§ **Action item A**
List every person named in the text headed "Using lacunose as an onlay".
§ **Action item B**
From the text headed "Using lacunose as an onlay", reproduce word for word the passage starting with "The bindings are" and going on through "one lacunose panel.".
§ **Action item C**
Extend the text headed "Using lacunose as an onlay" beyond its final sentence, writing in the same manner.

§ **Study text**
Using lacunose as an onlay

Chris Johnson in virus timeApril 2020

I used the rectangular panel of lacunose leather fragments on paper that I showed in a previous blog posting to make shaped onlay pieces for a pair of related books. The books are written in the 1930s by Olaf Stapledon: Last and First Men (published 1932, section sewn, paper cross grained – why?) and Last Men in London (part of a 1980s Penguin edition perfect binding, also cross grained but there’s more excuse with a perfect binding). The ‘Last Men’ are those of the 18th future species of humans, living on Neptune a hundred million years in the future. (Stapledon was a big long range thinker, following H.G. Wells and contemporary with Aldous Huxley’s Brave New World, an alternative vision of a future that is only 600 years ahead. He was a remarkably visionary, describing a world power struggle between China and USA in the 21st century… but that’s not the point here!). These books needed something relating to the themes of a very fractured future history and future evolved species of people who range from brutes to advanced brains.

Last and First Men simplified binding with lacunose – Chris Johnson March 2020
Last & First Men and Last Men in London – Chris Johnson March-April 2020

The bindings are in simplified structure (that is, the spine is made on the book, the boards are covered separately and pasted onto the front and back). The leather spines are in complementary colours of the same type of fine, glossy goatskin. The board covers are plain soft kangaroo (very soft, it shows every mark) with a dark protective goatskin strip a few millimetres wide at the head and tail edges. The covers have multicolour onlays that are pieces made from the one lacunose panel.

§ **Supplied material**
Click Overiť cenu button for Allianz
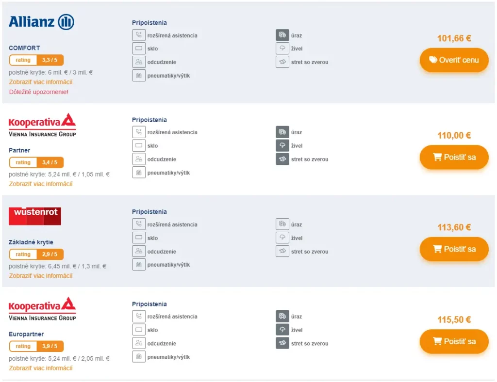 (454, 60)
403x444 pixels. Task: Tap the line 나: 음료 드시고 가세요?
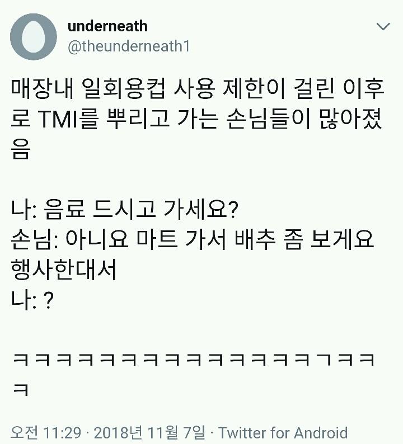click(x=124, y=210)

§ **Written response A**
Chris Johnson, Olaf Stapledon, H.G. Wells, Aldous Huxley

§ **Written response B**
The bindings are in simplified structure (that is, the spine is made on the book, the boards are covered separately and pasted onto the front and back). The leather spines are in complementary colours of the same type of fine, glossy goatskin. The board covers are plain soft kangaroo (very soft, it shows every mark) with a dark protective goatskin strip a few millimetres wide at the head and tail edges. The covers have multicolour onlays that are pieces made from the one lacunose panel.

§ **Written response C**
I selected portions of the lacunose that suggested the themes in the books and cut them out along fragment boundaries, thinned them, sanding them back as far as I dared and then paring the edges. Sanding the back of the pieces with the front against a flat board reduced the uneven thickness. Some of the paper backing remains, so the shapes were stable and still in one piece. They still protrude a bit above the board leather, but the edges curve down to a smooth finish. The oval medallion pieces on the back were cut with a large oval craft punch and then thinned out to soften the edges.

The forms of the pieces were not planned when I was making the lacunose panel, but I chose them from what emerged. This method of design works better for me than trying to design too much in advance. (I do the same with paste paper, making it with broad strokes then finding the best bits afterwards.) I spent a couple of days juggling layouts with a larger set of prepared pieces, leaving them overnight and taking another look in the morning until it felt right. Then I thought I could do more lacunose pieces on the spines – but sanity said to me NO! (1) the spines are too narrow, and (2) less is enough!

Spine titles? – desirable for these books and for this design, maybe in gold lettering, sometime in the future. I did stamp the foot of the spines in blind with the publication date of each book (doing this in gold is a neat convention from the end of the 19th century) and that could be done too – when I have had more practice gold tooling.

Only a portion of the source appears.